# [PROVIDED PASSAGE]

+ + + +

I’m a postdoctoral researcher at the Stuart-Fox lab, and I am currently collaborating with Dr. Megan Head at Australian National University in a project that involves chicks, insects and learning.

For many years I have been interested in how animals use colouration for different purposes. Many animals use colour to communicate with other individuals from the same species (e.g sexual selection) but there are many other animals that use colour to communicate with other species. Warning signals are used by colourful animals like dart-poison frogs, ladybirds, snakes, nudibranchs and potentially even Pithoui birds, to advertise their toxicity, and teach potential predators that they should be avoided.

Being colourful is not enough to suggest an animal is aposematic. There are different steps to test properly this syndrome. First, we need to be sure that the animal is toxic and then we need to test whether the combination of colour and toxicity can actually work to deter predators. I am interested in understanding the aposematic syndrome in the cotton harlequin bug (Tectocoris diophthalmus), a very beautiful and common Australian insect. To do this, I am using Daphnia (little crustaceans) to test whether they die when exposed to extracts of the harlequin bug. Additionally, I am using the aviary facilities at ANU to teach little chicks to avoid these insects. The idea is that, by associating the distastefulness with the colour, chicks will rapidly learn to avoid individuals with that colouration. Eventually, colouration will become an advantage for the insects which will stop being predated.

Right now I have 20 very cute baby chicks and more than 10 plants feeding ~50 insects. It has been a challenge to try to keep plants, insects, chicks and daphnia alive all at the same time but I think everything is going well so far. Hopefully before June I will have some exciting results to report!

+ + + +

[Pixel coordinate grounding data]
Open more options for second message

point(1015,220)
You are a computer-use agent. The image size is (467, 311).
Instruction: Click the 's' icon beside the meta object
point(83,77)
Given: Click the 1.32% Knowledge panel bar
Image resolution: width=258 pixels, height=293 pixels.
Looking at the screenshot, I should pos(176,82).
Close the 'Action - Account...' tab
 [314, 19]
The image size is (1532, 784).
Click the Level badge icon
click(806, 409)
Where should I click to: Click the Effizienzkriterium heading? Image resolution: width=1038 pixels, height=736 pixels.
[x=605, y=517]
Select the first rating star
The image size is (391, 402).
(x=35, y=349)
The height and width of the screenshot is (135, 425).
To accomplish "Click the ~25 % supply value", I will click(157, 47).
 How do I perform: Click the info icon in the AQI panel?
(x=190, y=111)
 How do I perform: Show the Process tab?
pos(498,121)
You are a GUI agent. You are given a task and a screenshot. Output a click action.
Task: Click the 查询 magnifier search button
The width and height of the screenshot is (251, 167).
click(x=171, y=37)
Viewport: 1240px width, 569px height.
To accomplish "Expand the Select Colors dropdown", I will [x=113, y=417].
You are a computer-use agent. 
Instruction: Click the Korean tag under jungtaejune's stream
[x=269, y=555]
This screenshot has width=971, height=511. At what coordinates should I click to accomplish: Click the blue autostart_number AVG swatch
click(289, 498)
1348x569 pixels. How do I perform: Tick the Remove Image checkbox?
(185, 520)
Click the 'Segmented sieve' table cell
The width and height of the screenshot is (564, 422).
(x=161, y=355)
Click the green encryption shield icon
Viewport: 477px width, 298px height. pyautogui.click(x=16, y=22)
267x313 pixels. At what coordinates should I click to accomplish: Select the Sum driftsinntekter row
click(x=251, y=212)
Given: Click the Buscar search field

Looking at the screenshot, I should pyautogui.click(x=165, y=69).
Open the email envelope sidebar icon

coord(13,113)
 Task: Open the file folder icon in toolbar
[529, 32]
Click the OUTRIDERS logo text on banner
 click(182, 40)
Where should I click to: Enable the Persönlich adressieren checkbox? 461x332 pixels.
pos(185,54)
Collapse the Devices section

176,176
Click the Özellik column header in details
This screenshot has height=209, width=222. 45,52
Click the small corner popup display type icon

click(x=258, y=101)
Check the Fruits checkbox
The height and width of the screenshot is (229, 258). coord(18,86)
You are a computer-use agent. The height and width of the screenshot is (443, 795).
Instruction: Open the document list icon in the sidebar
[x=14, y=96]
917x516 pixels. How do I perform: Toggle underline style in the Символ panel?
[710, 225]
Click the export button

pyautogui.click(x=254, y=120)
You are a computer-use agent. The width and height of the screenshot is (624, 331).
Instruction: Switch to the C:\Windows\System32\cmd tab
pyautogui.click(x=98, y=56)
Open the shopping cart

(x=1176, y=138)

+ + + +

# [EXERCISE]
Answer these questions using the passage about research on the cotton harlequin bug:
(a) At which university does Dr. Megan Head work?
(b) Which organisms are used to test whether extracts of the harlequin bug are lethal?
(c) How many chicks does the writer currently have?
The data are not required for this exercise.

# [SOLVED PROBLEM]
(a) Australian National University
(b) Daphnia (little crustaceans)
(c) 20